PROBLEM TO WORK ON:
Render the records as a Markdown table with the columns Row and Record line, starting at the first line of the records and ending with the line that contains "Action: tap(998, 234)", skipping any blank lines.

DATASET EXTRACT:
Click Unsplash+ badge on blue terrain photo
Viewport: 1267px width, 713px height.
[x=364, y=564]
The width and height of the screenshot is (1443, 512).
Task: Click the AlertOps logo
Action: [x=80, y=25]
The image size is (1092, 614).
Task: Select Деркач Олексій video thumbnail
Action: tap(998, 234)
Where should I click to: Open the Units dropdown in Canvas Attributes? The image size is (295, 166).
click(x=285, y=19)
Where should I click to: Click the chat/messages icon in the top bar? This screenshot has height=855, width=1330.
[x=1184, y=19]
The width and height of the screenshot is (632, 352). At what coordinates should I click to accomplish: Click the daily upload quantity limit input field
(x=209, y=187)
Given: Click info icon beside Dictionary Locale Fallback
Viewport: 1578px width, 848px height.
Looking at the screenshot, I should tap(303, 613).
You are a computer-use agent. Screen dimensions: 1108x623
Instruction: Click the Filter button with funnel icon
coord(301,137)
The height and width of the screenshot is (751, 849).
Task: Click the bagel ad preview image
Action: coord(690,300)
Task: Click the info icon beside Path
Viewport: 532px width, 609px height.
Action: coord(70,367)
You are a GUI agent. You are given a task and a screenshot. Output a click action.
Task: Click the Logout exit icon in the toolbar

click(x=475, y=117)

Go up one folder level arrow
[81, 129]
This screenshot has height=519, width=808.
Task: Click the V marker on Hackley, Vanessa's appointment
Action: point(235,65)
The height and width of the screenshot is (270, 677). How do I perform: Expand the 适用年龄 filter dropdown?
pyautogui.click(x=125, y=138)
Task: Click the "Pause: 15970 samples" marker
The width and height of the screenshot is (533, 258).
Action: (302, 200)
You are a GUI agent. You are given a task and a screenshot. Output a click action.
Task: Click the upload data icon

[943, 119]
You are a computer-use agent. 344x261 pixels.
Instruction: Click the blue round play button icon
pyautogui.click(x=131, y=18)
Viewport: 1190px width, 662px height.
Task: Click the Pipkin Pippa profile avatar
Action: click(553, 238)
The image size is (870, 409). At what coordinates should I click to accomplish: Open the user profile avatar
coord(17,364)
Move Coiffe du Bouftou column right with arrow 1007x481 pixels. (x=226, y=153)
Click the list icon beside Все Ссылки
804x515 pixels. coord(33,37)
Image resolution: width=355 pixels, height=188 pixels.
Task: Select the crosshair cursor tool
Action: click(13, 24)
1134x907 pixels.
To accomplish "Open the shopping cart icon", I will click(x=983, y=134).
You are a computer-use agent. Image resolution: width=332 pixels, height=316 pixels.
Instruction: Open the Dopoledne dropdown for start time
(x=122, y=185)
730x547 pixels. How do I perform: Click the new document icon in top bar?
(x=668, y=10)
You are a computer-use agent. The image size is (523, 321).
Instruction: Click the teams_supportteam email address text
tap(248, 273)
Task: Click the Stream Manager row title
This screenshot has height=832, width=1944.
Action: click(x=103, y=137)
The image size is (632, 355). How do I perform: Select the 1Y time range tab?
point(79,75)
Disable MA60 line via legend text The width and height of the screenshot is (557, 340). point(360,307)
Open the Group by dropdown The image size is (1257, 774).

ANSWER IN FULL:
| Row | Record line |
|---|---|
| 1 | Click Unsplash+ badge on blue terrain photo |
| 2 | Viewport: 1267px width, 713px height. |
| 3 | [x=364, y=564] |
| 4 | The width and height of the screenshot is (1443, 512). |
| 5 | Task: Click the AlertOps logo |
| 6 | Action: [x=80, y=25] |
| 7 | The image size is (1092, 614). |
| 8 | Task: Select Деркач Олексій video thumbnail |
| 9 | Action: tap(998, 234) |